My day job is at a custom
frame shop. All day I help people pick out matting and frames. Most
people have interesting stories that go with their art, but
some people are woefully uneducated about what they have. That is not
necessarily a bad thing, you don't have to know everything about a piece
of art or photograph to appreciate the beauty of it and want it to look
nice in your home, just use some common sense.
A customer, a
very nice lady, came in the other day with a beautiful canvas print. It
is a very nice, high quality giclee print with painting done over the
top of the print to add brush strokes and dimension. This is commonly
done and most of the higher end fine art printers offer this over
painting as an option. Usually on staff artists will do the over
painting, but sometimes the artist themselves will do it too. (Commonly
not, as they are busy working on their next masterpiece.) Anywhoo,
through conversation I compliment the quality of the print and the
customer interrupts me with this.
"Oh, no. We paid nine thousand dollars for this. It's signed and numbered, we didn't pay that much for a print."

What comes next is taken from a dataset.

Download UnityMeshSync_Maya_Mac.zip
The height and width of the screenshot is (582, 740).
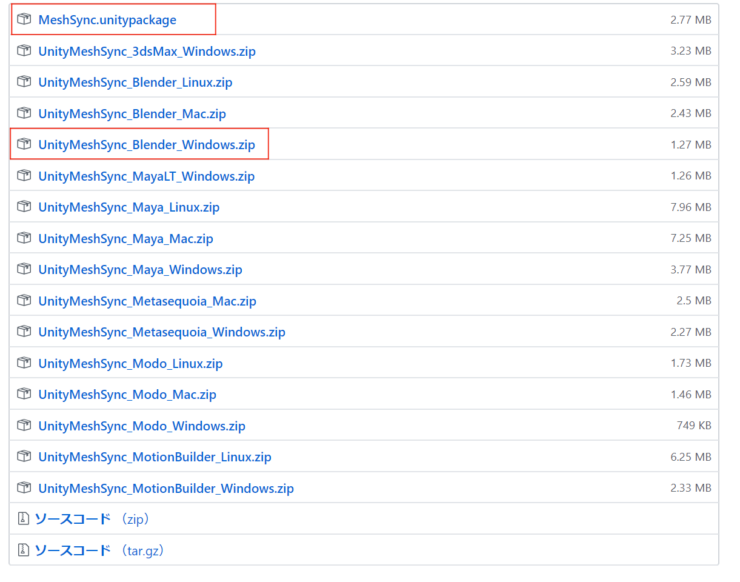125,239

I stopped and stared at her, a bit dumbfounded. I started to explain to
her that the very fact it was numbered meant that it, in fact, was a
print. But she continued on about how awesome it was and how happy they were
and how much they loved it and I couldn't bring myself to burst her
bubble.
It's an unfortunate part of the framing business that
people bring in all kinds of things that they are completely misinformed
about. Sometimes things end up being more valuable than a person thinks
but usually not. We are not art appraisers, but we love our business
and usually know a thing or two.
I mostly just want to end with a few general rules of thumb.
1. If it is numbered it is a print. It does not matter if you can see
and feel brushstrokes. No artist sits down and paints 500 editions of
the same painting. Yes, some prints will go for thousands of dollars.

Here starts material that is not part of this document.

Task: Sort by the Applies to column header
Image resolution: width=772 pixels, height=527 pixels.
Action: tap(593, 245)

Print prices are usually (not always!) About 10-40% of the price as the
original. If you find a painting you love and the original has a $90
thousand price tag. You can expect to pay $9 thousand for a print.
2. If your ancient antique sword is made of stainless steel, I'm sorry,
you were lied too. Stainless steel weapons have only been around for
about 60 years.
3. Movie posters have a bunch of fine print on
the bottom. In that fine print you will find the year the poster was
printed. If the autograph of a person who died in 1973 is on a poster
with a date of 1992 you have been scammed.
Like I said. I'm not
trying to poke fun, I'm seriously trying to give people a heads up on
some of the more common issues I see in my adventures of framing.